Nous n’avons pas eu besoin d’attendre que les thermomètres s’affolent pour sentir que nos modes de vie et de consommation sont profondément déséquilibrés. La question suivante surgit très vite : que pouvons-nous faire à notre échelle pour contribuer à l’émergence d’alternatives ? Il en existe dans presque tous les domaines : de l’alimentation à l’énergie en passant par le transport et les médias. Certaines de ces initiatives sont même d’ores et déjà rassemblées en réseau, comme au sein des Licoornes.

J’ai déjà parlé de mon forfait téléphonique chez TeleCoop et de ma contribution au lancement de LaSuite.coop, dont vous pouvez – ça y est, depuis ce vendredi 3 juillet 2026 ! – devenir sociétaire avec la souscription minimale d’une part à 100 euros. Que se passerait-il si tout le monde investissait dans tous ces projets passionnants, pas juste individuellement et ponctuellement, mais régulièrement et à l’échelle d’une grande communauté démocratique ?

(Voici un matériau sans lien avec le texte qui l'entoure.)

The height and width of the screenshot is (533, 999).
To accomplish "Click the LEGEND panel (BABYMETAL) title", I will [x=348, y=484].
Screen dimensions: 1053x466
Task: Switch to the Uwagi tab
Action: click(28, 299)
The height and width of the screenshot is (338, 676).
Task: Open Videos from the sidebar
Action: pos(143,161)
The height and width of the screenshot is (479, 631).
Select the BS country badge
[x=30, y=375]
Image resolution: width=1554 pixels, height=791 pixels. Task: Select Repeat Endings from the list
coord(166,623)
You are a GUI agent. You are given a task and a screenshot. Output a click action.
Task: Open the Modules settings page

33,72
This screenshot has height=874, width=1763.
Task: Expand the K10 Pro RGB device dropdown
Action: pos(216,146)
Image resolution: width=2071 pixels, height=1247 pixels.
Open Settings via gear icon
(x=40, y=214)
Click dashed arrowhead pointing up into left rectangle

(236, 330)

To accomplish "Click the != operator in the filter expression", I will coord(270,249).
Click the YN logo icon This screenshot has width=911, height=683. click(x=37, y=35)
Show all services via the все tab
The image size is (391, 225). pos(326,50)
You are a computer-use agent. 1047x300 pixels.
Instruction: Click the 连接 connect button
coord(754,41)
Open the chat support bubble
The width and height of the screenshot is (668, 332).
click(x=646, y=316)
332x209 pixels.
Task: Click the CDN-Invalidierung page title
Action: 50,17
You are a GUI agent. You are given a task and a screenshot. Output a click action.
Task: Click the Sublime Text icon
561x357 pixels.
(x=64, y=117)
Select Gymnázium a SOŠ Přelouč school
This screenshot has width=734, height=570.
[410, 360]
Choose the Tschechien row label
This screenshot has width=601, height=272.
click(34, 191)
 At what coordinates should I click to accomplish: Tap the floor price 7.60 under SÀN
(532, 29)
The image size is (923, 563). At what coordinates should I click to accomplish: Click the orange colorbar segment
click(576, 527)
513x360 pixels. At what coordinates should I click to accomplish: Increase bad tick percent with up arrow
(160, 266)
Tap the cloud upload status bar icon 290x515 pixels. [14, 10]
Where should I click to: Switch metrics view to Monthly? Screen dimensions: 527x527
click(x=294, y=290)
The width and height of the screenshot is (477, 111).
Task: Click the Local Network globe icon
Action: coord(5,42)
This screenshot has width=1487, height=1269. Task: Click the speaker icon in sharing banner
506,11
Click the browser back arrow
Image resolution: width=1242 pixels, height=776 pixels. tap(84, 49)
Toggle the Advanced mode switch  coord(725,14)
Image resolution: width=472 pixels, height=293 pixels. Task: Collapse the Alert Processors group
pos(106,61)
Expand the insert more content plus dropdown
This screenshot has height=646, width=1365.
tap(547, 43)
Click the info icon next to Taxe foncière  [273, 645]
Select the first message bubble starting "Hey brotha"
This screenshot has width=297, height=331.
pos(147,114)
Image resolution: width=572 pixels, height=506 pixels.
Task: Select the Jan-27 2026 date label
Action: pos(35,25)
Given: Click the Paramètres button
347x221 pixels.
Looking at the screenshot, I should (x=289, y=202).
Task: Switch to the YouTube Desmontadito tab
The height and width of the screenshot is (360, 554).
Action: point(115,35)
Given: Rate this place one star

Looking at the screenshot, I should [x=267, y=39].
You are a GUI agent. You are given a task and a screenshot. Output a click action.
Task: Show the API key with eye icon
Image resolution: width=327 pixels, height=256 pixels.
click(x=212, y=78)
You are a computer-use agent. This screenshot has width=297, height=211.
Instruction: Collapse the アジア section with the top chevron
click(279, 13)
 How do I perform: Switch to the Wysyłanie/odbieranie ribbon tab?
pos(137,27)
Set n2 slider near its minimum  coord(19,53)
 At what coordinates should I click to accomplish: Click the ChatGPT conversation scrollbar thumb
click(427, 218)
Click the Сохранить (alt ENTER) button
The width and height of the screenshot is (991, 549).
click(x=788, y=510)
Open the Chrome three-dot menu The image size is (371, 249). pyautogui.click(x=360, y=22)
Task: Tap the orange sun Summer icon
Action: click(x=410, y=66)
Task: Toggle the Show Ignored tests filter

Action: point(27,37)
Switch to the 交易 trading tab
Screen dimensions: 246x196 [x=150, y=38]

C’est justement la proposition d’1 euro par Moi, un nouveau fonds coopératif qui vient de se lancer en juin. Depuis l’application à télécharger, nous sommes invités à participer à des votes mensuels pour déterminer démocratiquement comment est utilisé l’argent collecté, à partir d’un euro investi par mois par personne. Quelle que soit la hauteur de son don mensuel, chaque personne dispose d’une voix égale. « Donne ce que tu peux, vote ce que tu veux » dit le slogan. Des projets engagés ont été présélectionnés pour nous par l’équipe du projet, puis l’argent est réparti entre les projets les plus soutenus au terme d’un vote au jugement majoritaire. Le fonds intervient auprès de ces entreprises ou associations sous la forme de prêts à taux zéro, de dons « coup de pouce » ou d’investissements éthiques (par exemple en parts sociales dans LaSuite.coop, qui est l’un des premiers projets lauréats)

Nils Berenguer, le fondateur d’1 euro par Moi, m’a contacté l’an dernier pour des conseils sur le fonctionnement démocratique de la démarche et le développement technique de l’application. Je peux attester que le projet est solide et que son fondateur est expérimenté : c’est lui qui a créé Le Nid, l’un des premiers bars à jeux de Paris. Alors prenons-nous au jeu ! De notre petite épargne individuelle peuvent germer de belles réalisations collectives.